→ **PAGE EXTRACT**
▬▬▬▬▬▬

The Company provides joint venture opportunities to selected mining companies to conduct exploration or development on mineral properties the Company owns or controls. The Company and its joint venture partners will explore and develop selected properties to a stage of proven and probable reserves, at which time the Company will then decide whether to sell its interest in a property or take the property into production with its joint venture partner. By joint venturing its properties and thereby reducing its share of the costs for exploration of those properties, the Company can maintain, while continuing to acquire, an interest in a portfolio of gold and base metals properties in various stages of mineral exploration and development. This corporate strategy will minimize financial risk that the Company would incur by assuming all the exploration costs associated with developing any one property, while maximizing the potential of success and growth.

The Company believes that it has created the basis for a competitive minerals exploration company through assembling a unique group of individuals with experience in target generation and discovery, resource evaluation and mine development.

There are at least five sources of land for exploration by the Company: public lands, private fee lands, aboriginal tribal lands, unpatented mining claims, and patented mining claims. The primary sources for acquisition of these lands are the United States government, through the Bureau of Land Management and the U. S. Forest Service, through state governments, through tribal governments, and through individuals or entities who currently hold title to or lease government and private lands.

There are numerous levels of government regulation associated with the activities of exploration and mining companies. The only two types of permitting which the Company should have to be concerned with in the near future are "Notice of Intent" and "Plan of Operation." Both of these types of procedures will be necessary in the next twelve months. The Company has not yet filed for any of these permits and cannot guarantee that the regulatory agency will timely approve, if at all, the necessary permits. Further, it will be necessary to obtain or post a bond for the reclamation of the proposed surface disturbance.

The total cost and effects on the Company’s operations of the permitting and bonding process cannot be estimated at this time. The cost will vary for each project when they are initiated.

 


JOINT VENTURES

The following section describes several agreements that the Company entered into in order to gain an operating interest or provide an opportunity for another company to earn an interest in one of our properties.

Contact

Golden Phoenix Minerals has two agreements in place on the Contact property in northern Nevada. The Company acquired the right to earn a 60 percent interest in the Enexco patented mining claims through a combination of work commitments on the Contact property and payments to Enexco totaling US$2,913,000 over seven years. Golden Phoenix Minerals then has the option to acquire Enexco's 40 percent in the joint venture for an additional US$5 million for the first 20 percent and US$10 million for the remaining 20 percent. A 0.25 percent net smelter return royalty burdens the property. On July 10, 1998 Golden Phoenix Minerals signed a separate exploration license and purchase option (License/Option) for the Lewis portion of the Contact Project. The License/Option was acquired for an initial payment of US$15,000 and 100,000 shares of common stock. The License/Option requires Golden Phoenix Minerals to make monthly cash payments, which will total US$149,000, and to issue common shares with total cash value of US$2.2 million over the four and one-half year option term. The purchase price for the Contact property is US$3 million cash and US$1 million worth of Golden Phoenix Minerals common stock. The SF Lewis Trust will retain a 5 per cent production royalty on gold and silver and 4 percent on all other minerals. The production royalty may be purchased for an additional US$3 million cash and US$2 million worth of common stock. Golden Phoenix Minerals is obligated to expend US$250,000 on exploration during 1998 and US$1.4 million over the term of the agreement.

▬▬▬▬▬▬

→ **DATA SHOWN**
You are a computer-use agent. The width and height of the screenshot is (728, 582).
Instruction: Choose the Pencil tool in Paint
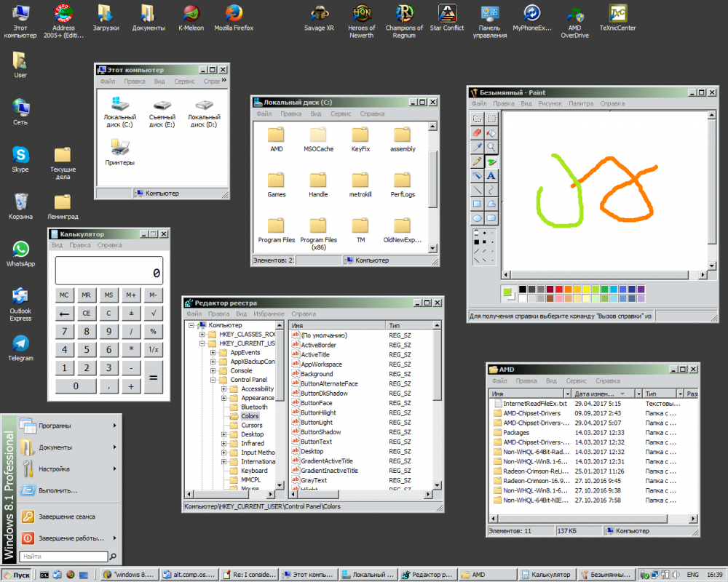477,162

▬▬▬▬▬▬

→ **TASK A**
In the mining company text, what net smelter return royalty burdens the Contact property?
→ **TASK B**
Pick up the mining company text where it stops, and write the paragraph that would follow.

→ **REPLY A**
A 0.25 percent net smelter return royalty.

→ **REPLY B**
Borealis

The Company had signed an acquisition agreement ("Welsh Agreement") with J. D. Welsh & Associates ("Welsh") to acquire 100 percent of Welsh's lease-hold interest in the Borealis mine project in Mineral County, Nevada. Prior to terminating the Welsh Agreement, the Company paid Welsh a stock equivalent value of US$1,187,000 and was vested with a 65 percent ownership in the Borealis Mine project. The Company and Welsh signed a joint venture agreement with Cambior Exploration USA, Inc. in 1997. Cambior was to earn a 70 percent interest in the project by spending US$7million over the next 7 years. Cambior completed their first years drilling commitment, and then because of company budget reductions, they decided to terminate their interest on December 31, 1998.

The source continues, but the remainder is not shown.